2,3 tys. kilometrów na trasie z Turcji do Polski bez przerwy miał przejechać kierowca 40-tonowej ciężarówki, którego zatrzymali inspektorzy rzeszowskiej Wojewódzkiej Inspekcji Transportu Drogowego (WITD). Kierowca używał magnesu, żeby sfałszować dane cyfrowe na karcie kierowcy i w tachografie cyfrowym.

Do interwencji inspektorów z WITD doszło w poniedziałek, 30 stycznia, na drodze wojewódzkiej nr 883. Zatrzymali oni ciężarówkę z naczepą należącą do tureckiego przewoźnika.

Po wykonaniu wydruku z karty kierowcy stwierdzili, że kierowca bezpośrednio przed zatrzymaniem rejestrował odpoczynek w czasie, kiedy faktycznie prowadził pojazd.

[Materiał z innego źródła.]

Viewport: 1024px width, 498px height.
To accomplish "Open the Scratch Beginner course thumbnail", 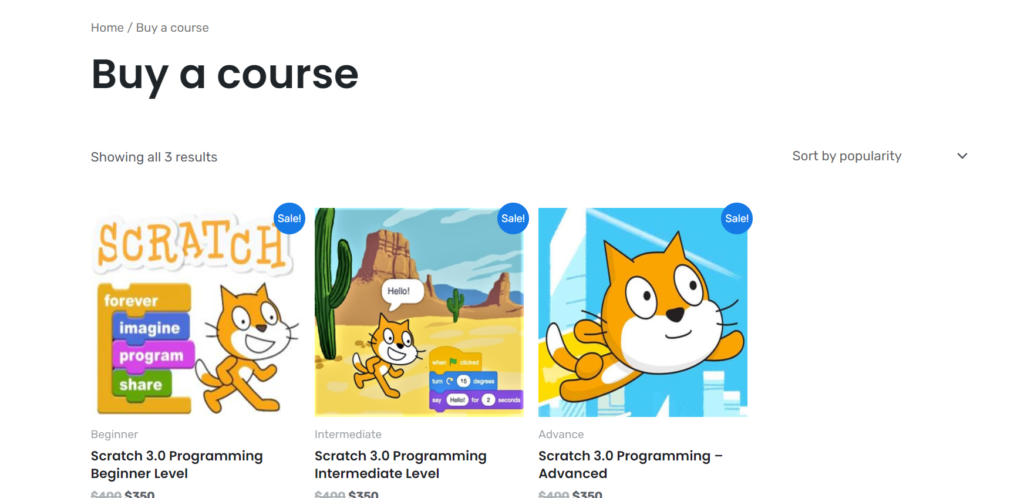I will (x=195, y=312).
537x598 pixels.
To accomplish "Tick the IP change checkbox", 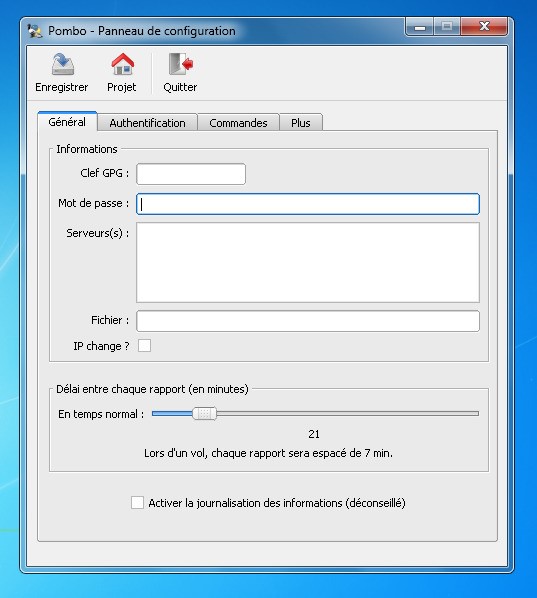I will [145, 346].
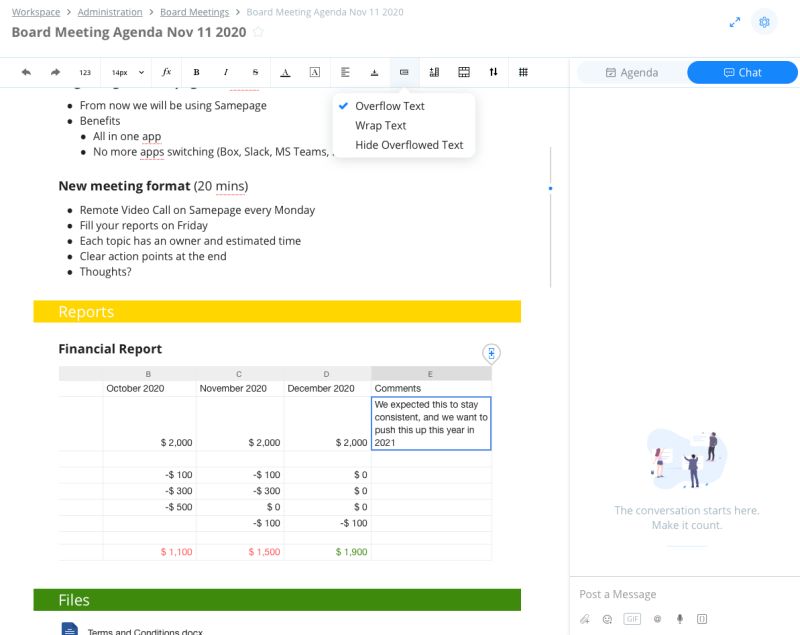
Task: Open the Board Meetings breadcrumb link
Action: [194, 11]
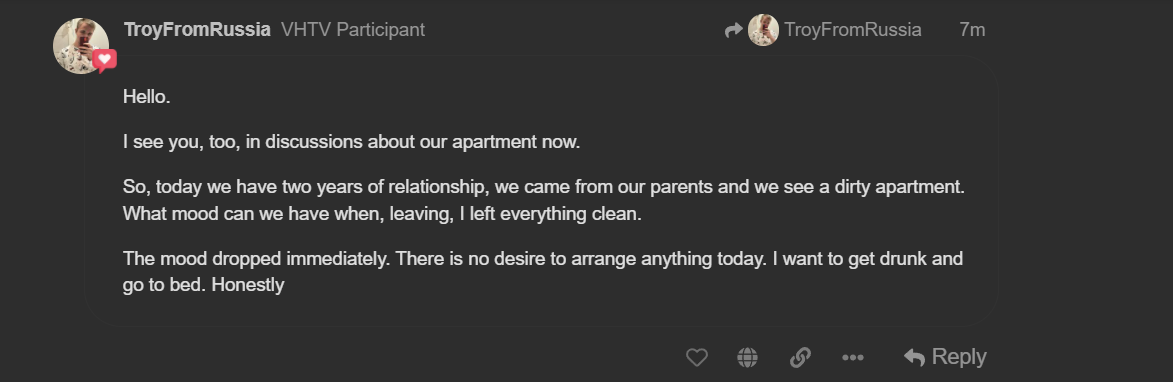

Po przyjeździe na punkt kontrolny, kierowca przyznał się do używania magnesu w celu zafałszowania zapisów w tachografie i na karcie kierowcy - informuje Wojewódzki Inspektorat Transportu Drogowego w Rzeszowie.

Inspektorzy WITD ustalili, że na trasie z Turcji do Polski kierowca nie rejestrował swojej prawdziwej aktywności na dystansie około tysiąca kilometrów. Aż strach pomyśleć o skutkach zaśnięcia kierowcy za kierownicą czterdziestotonowej ciężarówki - dodaje Inspektorat.

Kierowca zdemontował magnes i oddał go kontrolującym. Za nierejestrowanie obowiązkowych danych o swojej aktywności został ukarany mandatem karnym, oraz zostało mu zatrzymane prawo jazdy na okres trzech miesięcy. Użycie magnesu spowodowało również zmianę wskazań drogomierza pojazdu - podaje WITD.

W związku z podejrzeniem popełnienia przestępstwa powiadomiono policję. Za popełnienie tego czynu kierowcy grozi teraz kara pozbawienia wolności od 3 miesięcy do 5 lat. W stosunku do przewoźnika zostało wszczęte postępowanie administracyjne - dodaje Wojewódzki Inspektorat Transportu Drogowego w Rzeszowie.